Gold, silver, crude oil plunge on dollar rebound and growth fears.
Gold plunged below $800 an ounce, silver dropped as much as 12 per cent and oil, corn and copper slumped as the dollar’s rebound reduced the appeal of commodities after a six-year boom.
Palm oil tumbled as much as 9 per cent, and rubber and wheat fell as the dollar headed for its longest winning streak in more than two years and on concern a spreading global economic slowdown will reduce demand for raw materials.
Commodities, measured by the Standard & Poor’s GSCI index, have tumbled 21per cent from their record July 3, descending into a bear market. Oil traded near its lowest for more than three months, gold for eight months and silver for almost a year. Copper and corn reached six-month lows this week.

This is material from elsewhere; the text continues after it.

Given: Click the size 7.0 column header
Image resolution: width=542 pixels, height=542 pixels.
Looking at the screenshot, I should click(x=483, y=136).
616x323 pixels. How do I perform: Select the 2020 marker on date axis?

“Prices have made a peak,’’ said investor Marc Faber, 62, who publishes the Gloom, Boom & Doom Report. “Whether that is a final peak or an intermediate peak followed by higher prices, we don’t know yet. It could go lower,’’ he said.

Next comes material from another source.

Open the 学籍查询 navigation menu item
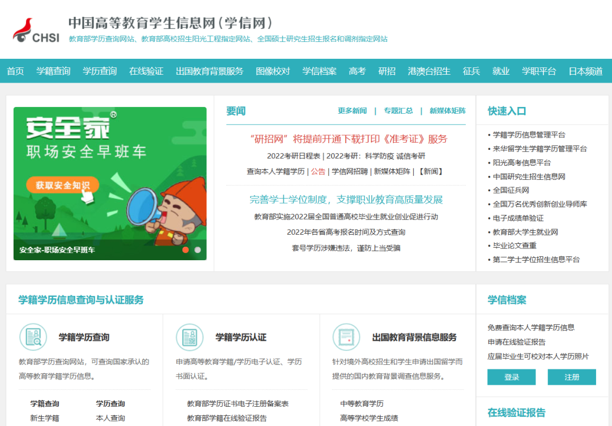The height and width of the screenshot is (426, 612). coord(53,71)
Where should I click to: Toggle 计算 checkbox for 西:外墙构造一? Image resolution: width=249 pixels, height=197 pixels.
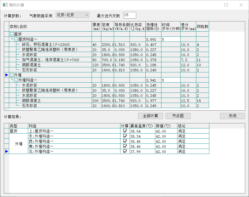point(125,141)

Gold fell to $782.27 an ounce, its lowest since December 3, at 9:52 am London time on Friday. Silver’s 12 per cent drop was the most since June 2006 and the metal traded at $12.905 an ounce, down 9 per cent. “It’s a big shakeout in gold and silver for people who have been long but don’t really believe in the commodities,’’ said Mario Innecco, a trader at MF Global in London. “If you do it speculatively, with leverage, I don’t recommend buying it now.’’
Hedge funds
Gold has dropped 24 per cent from its record $1,032.70 an ounce on March 17 and silver has slumped 40 per cent from its $21.3550 peak the same day. “I expect commodity prices to remain subdued until mid - 2009,’’ said Arjuna Mahendran, head of investment strategy at HSBC Private Bank in Singapore. “The major issue in commodities is the proliferation of ETFs and hedge funds. As they unwind positions, this leads to the price overshooting.’’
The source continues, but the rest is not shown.